**Instruction**
Reproduce word for word the section of the entries below that opens with the line containing "Given: Click the Incoming reviews heading" and closes with the line containing "Action: [x=94, y=550]", including both of those lines.

(Interface element records)
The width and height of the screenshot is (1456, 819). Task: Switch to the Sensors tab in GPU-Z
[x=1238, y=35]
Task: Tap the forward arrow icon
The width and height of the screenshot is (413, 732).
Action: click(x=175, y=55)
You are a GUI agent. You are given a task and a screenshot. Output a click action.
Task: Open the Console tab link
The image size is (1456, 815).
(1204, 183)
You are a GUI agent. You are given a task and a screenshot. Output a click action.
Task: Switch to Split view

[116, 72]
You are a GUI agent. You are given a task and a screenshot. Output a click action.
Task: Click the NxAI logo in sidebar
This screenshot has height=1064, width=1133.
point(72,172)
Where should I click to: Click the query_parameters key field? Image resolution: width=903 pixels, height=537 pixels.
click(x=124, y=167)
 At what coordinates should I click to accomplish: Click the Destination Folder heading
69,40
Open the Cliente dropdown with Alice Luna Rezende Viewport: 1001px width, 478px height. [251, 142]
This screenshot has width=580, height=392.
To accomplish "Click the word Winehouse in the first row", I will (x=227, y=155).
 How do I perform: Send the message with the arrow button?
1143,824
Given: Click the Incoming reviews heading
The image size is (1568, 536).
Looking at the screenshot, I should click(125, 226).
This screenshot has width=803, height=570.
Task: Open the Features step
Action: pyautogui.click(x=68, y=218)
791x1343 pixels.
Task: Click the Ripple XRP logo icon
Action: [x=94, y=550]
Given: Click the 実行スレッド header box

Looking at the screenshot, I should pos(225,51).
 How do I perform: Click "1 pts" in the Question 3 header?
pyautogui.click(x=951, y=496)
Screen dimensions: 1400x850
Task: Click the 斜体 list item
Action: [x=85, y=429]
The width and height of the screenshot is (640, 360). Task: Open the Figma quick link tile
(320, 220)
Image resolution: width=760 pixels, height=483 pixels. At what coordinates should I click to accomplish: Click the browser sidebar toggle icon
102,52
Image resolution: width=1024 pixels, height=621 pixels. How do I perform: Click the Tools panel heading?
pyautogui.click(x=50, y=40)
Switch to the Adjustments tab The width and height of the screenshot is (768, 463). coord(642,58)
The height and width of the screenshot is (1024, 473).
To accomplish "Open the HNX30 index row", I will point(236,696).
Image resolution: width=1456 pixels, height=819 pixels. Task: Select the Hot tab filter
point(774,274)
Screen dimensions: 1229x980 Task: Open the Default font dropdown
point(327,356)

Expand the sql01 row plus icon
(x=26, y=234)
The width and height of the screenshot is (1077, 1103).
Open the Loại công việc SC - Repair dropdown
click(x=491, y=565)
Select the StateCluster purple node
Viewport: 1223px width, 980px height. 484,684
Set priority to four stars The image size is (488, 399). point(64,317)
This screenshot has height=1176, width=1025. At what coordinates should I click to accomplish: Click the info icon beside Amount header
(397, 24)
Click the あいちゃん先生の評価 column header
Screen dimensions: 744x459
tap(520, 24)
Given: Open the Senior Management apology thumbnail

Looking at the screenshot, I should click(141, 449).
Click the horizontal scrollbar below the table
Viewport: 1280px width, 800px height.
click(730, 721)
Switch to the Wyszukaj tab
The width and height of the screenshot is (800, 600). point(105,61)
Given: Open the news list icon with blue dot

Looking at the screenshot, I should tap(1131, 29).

**Task answer**
Given: Click the Incoming reviews heading
The image size is (1568, 536).
Looking at the screenshot, I should click(125, 226).
This screenshot has width=803, height=570.
Task: Open the Features step
Action: pyautogui.click(x=68, y=218)
791x1343 pixels.
Task: Click the Ripple XRP logo icon
Action: [x=94, y=550]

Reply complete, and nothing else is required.